Hubert studied law at La Sorbonne university in Paris.

==Career==
In 1954, Hubert and his elder brother, Michel, founded Jean d'Albret, a perfume company that produced scents such as Écusson, Rafale, and Lavande. In 1957, his father sold his stake in Lancôme and joined their business. The success of Jean d'Albret allowed Hubert and Michel to found Orlane in the early 1950s.
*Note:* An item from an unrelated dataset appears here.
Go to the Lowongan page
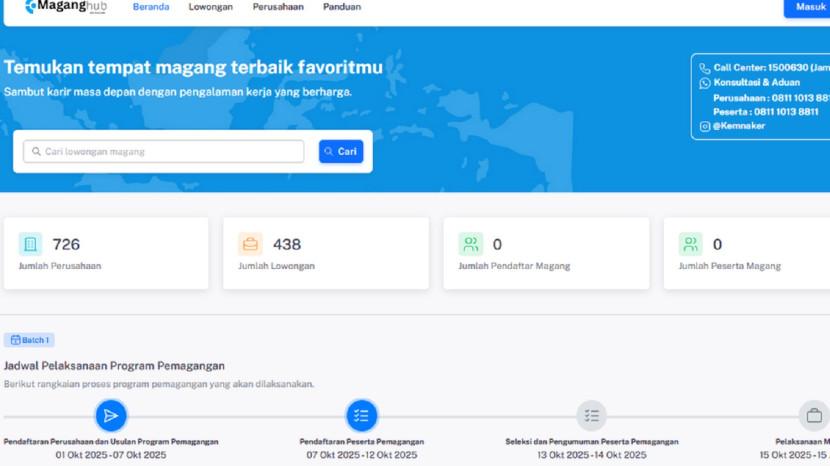 coord(210,7)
Jean d’Albret-Orlane was sold the year after his brother entered French politics in 1968, while Hubert remained the company's chairman and chief executive officer running the Jean-Louis Scherrer subsidiary until 1975.

In 1976, Hubert acquired Sisley from its two founders and, with his wife Isabelle in a small two-room office, began developing the company into "the fastest-growing treatment line in Neiman Marcus, where, alongside Bergdorf Goodman, it was sold exclusively in the U.S." By 2014, Sisley reached 638 million euros in beauty sales. As of 2015, Forbes evaluated his net worth at $1.1 billion U.S. dollars.

===Philanthropy===
In 2007, Count d'Ornano and his wife created the Sisley-d'Ornano Foundation, under the aegis of the Fondation de France, to "deliver charity work and philanthropy across sectors in France and abroad." The Foundation assisted with the restoration of the fresco of the Church of Our Lady Assumption, the seat of the Polish Mission in Paris.

==Personal life==
On 6 July 1963, d'Ornano married Countess Isabelle Potocki (b. 1937) at Deauville, France. She was a daughter of Count Józef Alfred Potocki and Princess Krystyna Maria Radziwiłł (a daughter of Prince Janusz Radziwiłł). Isabella's uncle was Prince Stanisław Albrecht Radziwiłł, who married Caroline Lee Bouvier (sister to First Lady of the United States Jacqueline Kennedy Onassis). Her sister, Countess Dorota Potocki, married skier Luis Arias Carralón. Together, they were the parents of:

- Count Philip d'Ornano (b. 1964), married designer Mina Pavićević in 1993; he became chairman of Sisley in 2013.
- Count Marc d'Ornano (1966–1986)
- Countess Élisabeth d'Ornano (b. 1968), the "face" of Sisley; she married Emilio Botin O'Shea, son of Emilio Botín (former chairman of Grupo Santander) and philanthropist Paloma O'Shea, 1st Marchioness of O'Shea, in 1989.
- Countess Maria Laetitia d'Ornano (1970–2013), studied human ecology.
- Countess Christine d'Ornano (b. 1973), married Lebanon-born financier Marzouk Al Bader in 2002.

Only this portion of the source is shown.